Senator BUTTON (Minister for Industry, Technology and Commerce)(4.42) —I move:

That the Bill be now read a second time.

I seek leave to incorporate the second reading speech in Hansard.

Leave granted.

The speech read as follows-

This Bill is for an Act to establish the Australian Sports Commission as a Commonwealth statutory authority. The Bill sets out the objectives, functions and powers of the Commission. It also covers a wide range of issues relating to its management and operation. The Bill defines the relationship between the Commission and the Government within which the Commission will undertake its tasks. It also authorises the establishment of an Australian Sports Aid Foundation.


Federal government involvement in sports development assistance began in earnest a little more than a decade ago. Under the guidance of the late Frank Stewart in the Whitlam Labor Government, the Federal Government established a sports assistance program under the auspices of the first national department with direct responsibility for sport. The program covered assistance to sporting organisations as well as an attempt to increase the number and improve the quality of sports facilities throughout the community at various levels.

Under the previous coalition Government, the pattern of funding and support from the Commonwealth Government was erratic and unreliable. Indeed, in 1976, just before Australia's undistinguished performance at the Montreal Olympic Games, the Federal Government withdrew entirely from direct support of sports development. Our performance at those games, together with some concerted pressure by the sporting community, saw a measure of support reinstated. The decline in funding came to an abrupt halt in 1983. Since the last year of the Fraser Government total sports funding through my Department has increased enormously to reach $54m under this Government in 1984-85.

▶ Required task a
Show every line of the entries below that contains the string "pixels", matching case.

▶ Working data
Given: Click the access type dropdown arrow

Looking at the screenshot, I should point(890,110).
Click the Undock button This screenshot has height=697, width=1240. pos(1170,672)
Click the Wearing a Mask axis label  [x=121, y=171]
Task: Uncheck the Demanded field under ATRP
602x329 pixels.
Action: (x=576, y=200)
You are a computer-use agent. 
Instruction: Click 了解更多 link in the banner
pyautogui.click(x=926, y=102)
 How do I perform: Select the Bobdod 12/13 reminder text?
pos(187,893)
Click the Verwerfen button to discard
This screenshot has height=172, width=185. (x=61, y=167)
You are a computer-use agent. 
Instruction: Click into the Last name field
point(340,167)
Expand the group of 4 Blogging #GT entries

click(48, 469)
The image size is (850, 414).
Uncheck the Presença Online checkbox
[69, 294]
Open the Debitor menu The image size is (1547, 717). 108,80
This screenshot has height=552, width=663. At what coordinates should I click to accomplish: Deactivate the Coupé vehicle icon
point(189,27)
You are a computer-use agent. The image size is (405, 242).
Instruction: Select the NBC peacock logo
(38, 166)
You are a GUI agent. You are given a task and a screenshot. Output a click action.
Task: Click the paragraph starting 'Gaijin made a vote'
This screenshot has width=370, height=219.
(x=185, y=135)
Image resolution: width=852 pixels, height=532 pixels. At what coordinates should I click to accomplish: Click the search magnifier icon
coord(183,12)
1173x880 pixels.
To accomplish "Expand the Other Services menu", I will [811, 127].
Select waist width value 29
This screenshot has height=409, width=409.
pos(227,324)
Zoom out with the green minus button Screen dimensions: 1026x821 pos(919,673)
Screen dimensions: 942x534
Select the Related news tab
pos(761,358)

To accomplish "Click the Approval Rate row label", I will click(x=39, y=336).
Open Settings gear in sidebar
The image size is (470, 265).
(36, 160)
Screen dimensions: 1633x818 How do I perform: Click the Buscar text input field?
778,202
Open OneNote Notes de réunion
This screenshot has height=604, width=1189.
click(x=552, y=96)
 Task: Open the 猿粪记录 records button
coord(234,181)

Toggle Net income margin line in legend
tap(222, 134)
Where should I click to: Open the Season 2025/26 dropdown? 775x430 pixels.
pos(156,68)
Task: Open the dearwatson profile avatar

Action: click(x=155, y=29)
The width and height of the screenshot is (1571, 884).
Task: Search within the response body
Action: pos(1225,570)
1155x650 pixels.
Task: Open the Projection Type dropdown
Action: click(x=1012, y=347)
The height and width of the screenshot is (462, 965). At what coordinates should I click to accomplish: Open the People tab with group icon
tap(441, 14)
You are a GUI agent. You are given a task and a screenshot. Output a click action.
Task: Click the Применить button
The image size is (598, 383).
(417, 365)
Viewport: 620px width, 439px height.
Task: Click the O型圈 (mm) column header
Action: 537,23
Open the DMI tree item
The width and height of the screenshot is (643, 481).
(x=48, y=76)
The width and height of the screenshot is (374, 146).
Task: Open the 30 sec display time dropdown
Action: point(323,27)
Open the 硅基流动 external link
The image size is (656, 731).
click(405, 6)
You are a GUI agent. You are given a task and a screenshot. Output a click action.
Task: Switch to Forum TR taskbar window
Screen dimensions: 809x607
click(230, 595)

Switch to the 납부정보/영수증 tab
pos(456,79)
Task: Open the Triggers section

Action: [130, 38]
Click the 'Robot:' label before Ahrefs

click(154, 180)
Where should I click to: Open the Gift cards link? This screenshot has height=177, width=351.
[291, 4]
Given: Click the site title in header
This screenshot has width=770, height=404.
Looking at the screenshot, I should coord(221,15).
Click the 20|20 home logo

▶ Required task b
Please extract from the speech above, word for word, the passage starting with "The speech read" and going on through "Sports Aid Foundation.".

▶ Task result a
602x329 pixels.
Image resolution: width=852 pixels, height=532 pixels. At what coordinates should I click to accomplish: Click the search magnifier icon
1173x880 pixels.
Where should I click to: Open the Season 2025/26 dropdown? 775x430 pixels.
1155x650 pixels.

▶ Task result b
The speech read as follows-

This Bill is for an Act to establish the Australian Sports Commission as a Commonwealth statutory authority. The Bill sets out the objectives, functions and powers of the Commission. It also covers a wide range of issues relating to its management and operation. The Bill defines the relationship between the Commission and the Government within which the Commission will undertake its tasks. It also authorises the establishment of an Australian Sports Aid Foundation.